Ce redéploiement témoigne d’une volonté claire : maintenir la pression tarifaire coûte que coûte, malgré le camouflet judiciaire.
Des partenaires prudents, des marchés soulagés
À l’étranger, la réaction est mesurée. Le Mexique, dont plus de 80 % des exportations sont destinées au marché américain, appelle à la patience et à l’analyse avant toute riposte. Son ministre de l’économie a souligné que la majorité des exportations mexicaines vers les États Unis restent exemptées grâce à l’accord de libre échange nord américain.
Du côté des marchés financiers, Wall Street a salué la décision de la Cour suprême. Les principaux indices ont terminé en hausse, signe que les investisseurs perçoivent l’invalidation des droits de douane « réciproques » comme un facteur de stabilisation.
L’incertitude demeure toutefois sur les modalités d’application de la nouvelle taxe mondiale et sur ses éventuelles contestations judiciaires.
Des divisions républicaines plus visibles
Au Congrès, le dossier ravive des fractures anciennes. Avant Donald Trump, le Parti républicain se revendiquait largement du libre échange. Plusieurs élus conservateurs ont déjà exprimé leur malaise face à des mesures assimilées par certains à des hausses d’impôts déguisées.
Certains parlementaires ont salué la décision de la Cour suprême, rappelant que le pouvoir de lever l’impôt appartient au Congrès. D’autres soutiennent toujours l’efficacité des droits de douane sans s’engager clairement sur leur rétablissement.
Chez les démocrates, le ton est plus offensif. L’arrêt est présenté comme un désaveu de « l’excès de pouvoir » de l’exécutif et comme une victoire pour les consommateurs américains.
Un bras de fer institutionnel inédit
En contestant publiquement la légitimité de la décision de la Cour suprême, J. D. Vance ouvre un front sensible.
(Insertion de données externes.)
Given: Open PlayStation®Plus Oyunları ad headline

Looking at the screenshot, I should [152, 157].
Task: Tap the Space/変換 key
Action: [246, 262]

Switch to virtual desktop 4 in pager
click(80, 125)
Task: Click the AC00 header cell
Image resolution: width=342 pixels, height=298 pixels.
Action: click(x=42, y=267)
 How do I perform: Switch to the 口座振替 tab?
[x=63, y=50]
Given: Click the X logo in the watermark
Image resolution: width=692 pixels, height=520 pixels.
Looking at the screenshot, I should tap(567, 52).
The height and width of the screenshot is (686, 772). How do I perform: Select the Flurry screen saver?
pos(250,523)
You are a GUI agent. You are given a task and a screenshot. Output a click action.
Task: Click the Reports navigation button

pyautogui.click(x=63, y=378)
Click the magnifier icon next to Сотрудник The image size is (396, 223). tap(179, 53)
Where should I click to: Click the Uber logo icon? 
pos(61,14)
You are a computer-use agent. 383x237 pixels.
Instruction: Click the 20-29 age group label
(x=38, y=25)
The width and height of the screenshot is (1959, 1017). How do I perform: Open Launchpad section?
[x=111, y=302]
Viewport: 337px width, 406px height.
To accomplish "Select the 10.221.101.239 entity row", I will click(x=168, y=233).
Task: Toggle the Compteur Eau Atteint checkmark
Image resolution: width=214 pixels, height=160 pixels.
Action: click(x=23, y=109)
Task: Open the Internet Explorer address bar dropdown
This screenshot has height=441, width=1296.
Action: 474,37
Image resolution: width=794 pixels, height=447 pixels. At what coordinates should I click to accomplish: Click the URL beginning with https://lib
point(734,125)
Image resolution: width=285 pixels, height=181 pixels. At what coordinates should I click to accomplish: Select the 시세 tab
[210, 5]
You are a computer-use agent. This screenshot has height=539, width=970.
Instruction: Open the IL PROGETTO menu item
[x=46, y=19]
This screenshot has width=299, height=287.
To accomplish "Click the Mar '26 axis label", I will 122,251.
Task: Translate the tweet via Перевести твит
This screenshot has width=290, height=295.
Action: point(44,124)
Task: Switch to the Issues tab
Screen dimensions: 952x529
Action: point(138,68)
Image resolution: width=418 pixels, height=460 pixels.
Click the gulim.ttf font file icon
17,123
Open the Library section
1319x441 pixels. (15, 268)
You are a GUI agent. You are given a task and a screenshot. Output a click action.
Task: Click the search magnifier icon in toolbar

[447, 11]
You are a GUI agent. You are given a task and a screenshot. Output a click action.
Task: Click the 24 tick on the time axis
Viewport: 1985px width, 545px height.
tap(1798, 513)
La confrontation dépasse désormais le terrain économique pour devenir pleinement institutionnelle.
Après le rappel sévère à la séparation des pouvoirs infligé par les juges, l’exécutif choisit la démonstration de force. La nouvelle taxe mondiale sera un test. Test de sa solidité juridique, test de sa viabilité politique, test aussi de la capacité des contre pouvoirs à contenir une présidence décidée à gouverner par l’urgence.